Mengangkat Sauh

Di pelabuhan ini aku mulai merasakan betapa pentingnya dirimu. Tanpa alasan yang jelas, aku mulai merindukanmu di kemudian hari. Di pelabuhan ini aku mulai merasakan betapa indahnya malam ini. Begitu cerahnya langit malam, bintang-bintang berserakan membentuk sebuah tanda baru.

Lebih baik aku mulai bergerak, lebih baik aku mulai berpikir untuk melepasmu. Semua ocehan ini ada benarnya, bahwa aku harus mulai bergerak kepada sang pulau baru. Mengarungi lautan lepas, membawa pada petualangan baru, namun melepas pijakanku dari pelabuhan ini membawa pada kenangan baru.

Di pelabuhan ini, aku mulai mengangkat sauh, kapal ini mulai berlayar. Menuju ke pelabuhan yang lain di pulau yang baru. Dari atas kapal, aku mengucapkan “terimakasih”.

Hari-hari berlalu dengan lambat di atas kapal ini. Waktu menjadi sebuah ilusi bagiku. Kepastian untuk segera berlabuh menjadi sebuah impian. Di atas kapal ini, aku mulai mendaraskan doa.

“Bila memang sebuah pemberhentian menjadi nyata bagiku, maka biarlah aku merasakannya segera.
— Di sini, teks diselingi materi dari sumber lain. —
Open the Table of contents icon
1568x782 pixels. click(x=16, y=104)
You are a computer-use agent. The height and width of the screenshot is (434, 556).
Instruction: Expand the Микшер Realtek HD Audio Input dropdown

Bila engkau memang menjadi misteri, biarkan aku segera mengetahuimu. Sebab hanya aku dan Dia yang boleh tahu tentangmu. Bila hanya ini doaku, maka segeralah engkau memohon padaNya”

Seiring dengan doaku ini, malam mulai menyingkap langit kembali, kali ini rembulan muncul dengan eloknya. Menggugah mata, memberkaskan cahaya semu di bola mata. Hanya ada sang rembulan dan aku semata, mengumbar rindu dan bertegur sapa. Hingga… cahaya mercusuar nampak membuyar dan fokus.

Pulau baru itu telah nampak, pelabuhan itu juga telah nampak. Kenangan sudah selesai aku tulis, hingga pelabuhan baru itu membuatku harus menambatkan kapal ini.

Sekali lagi, sauh sudah diturunkan. Dalam ucapan syukur, aku berkata “bahagianya bisa bersamamu”.